Becker JA, Gidicsin C, Maye J, Pepin L, Sperling R, Johnson K. Amyloid-Modulated Age-Related Changes in FDG Metabolism in Normal and Mildly Impaired Elderly. Human Amyloid Imaging Abstract. 2012 Jan 1;

 
  ABSTRACT
An increase in cerebral amyloid-beta (Ab) accumulation has been postulated as one of the initiating events in Alzheimer’s disease that leads to a cascade of sequelae including neurodegeneration and declining glucose metabolism.
Objective: To evaluate the association of cerebral amyloidosis with longitudinal change in FDG metabolism in cognitively normal (CN; CDR=0) older individuals and individuals with MCI (CDR=0.5). One hundred-five CN and66 MCI subjects with known amyloid status and at least two FDG PET time-points available (mean acquisition interval ~2.5yr) were identified in the ADNI1 and Harvard Aging Brain Study samples (68 Ab- and7 Ab+ CNs/120 MCIs). FDG and PiB volumes were spatially normalized using SPM8, resampled in AAL regions, and scaled to pons (FDG) or cerebellum (PIB). FDG change was modeled in CN and MCI groups separately as a function of baseline age, time since baseline, amyloid status (Ab+/-) and Ab-by-time interaction using mixed-effect regression. Significant within-subject FDG decline with age was identified in Ab- CNs most prominently in the anterior and posterior cingulate (p<0.02), superior temporal pole (p<10^-4) and hippocampus (p<0.005).
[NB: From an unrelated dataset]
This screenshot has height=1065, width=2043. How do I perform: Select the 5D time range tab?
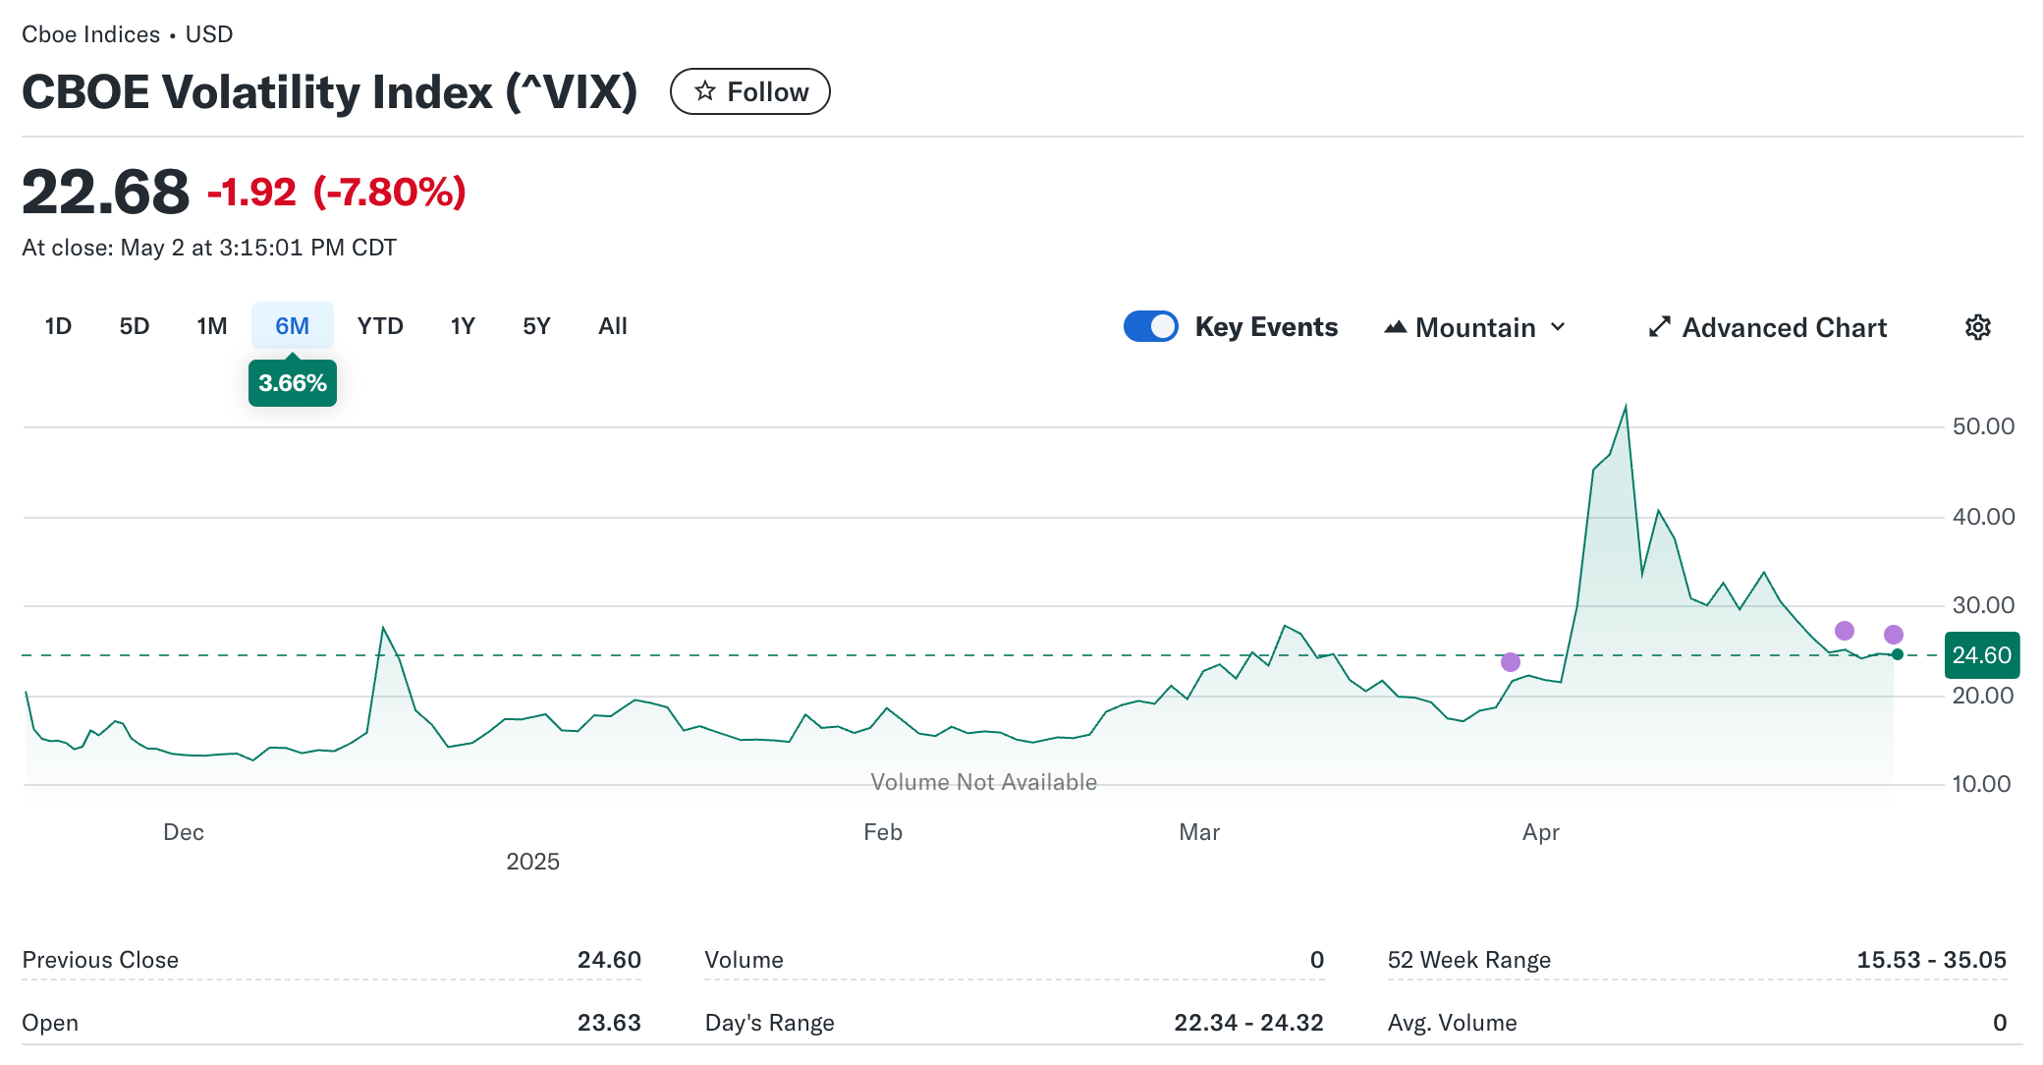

Ab+ CNs exhibited no regions with significantly different baseline FDG or with significantly different rates of within-subject FDG decline compared to Ab- subjects. Among Ab- MCIs, within-subject decline of metabolism with age remained significant in the hippocampus (p<10^-3), posterior cingulate (p<0.03) and superior temporal pole (p<10^-4), while Ab+ MCIs exhibited significantly decreased baseline metabolism globally (p<10^-3), and specifically in the inferior parietal and lateral temporal cortices, and in the precuneus/posterior cingulate (p<10^-3). Ab+ MCIs had significantly greater rates of decline in hippocampus (p<0.02), inferior temporal (p<0.04), and posterior cingulate (p<0.02). These results suggest that dynamics of FDG metabolism differ by clinical stage, such that MCI subjects exhibit steeper within-subject declines than CN subjects. We were not able to demonstrate with regional data steeper FDG declines in Ab+ vs Ab- CNs.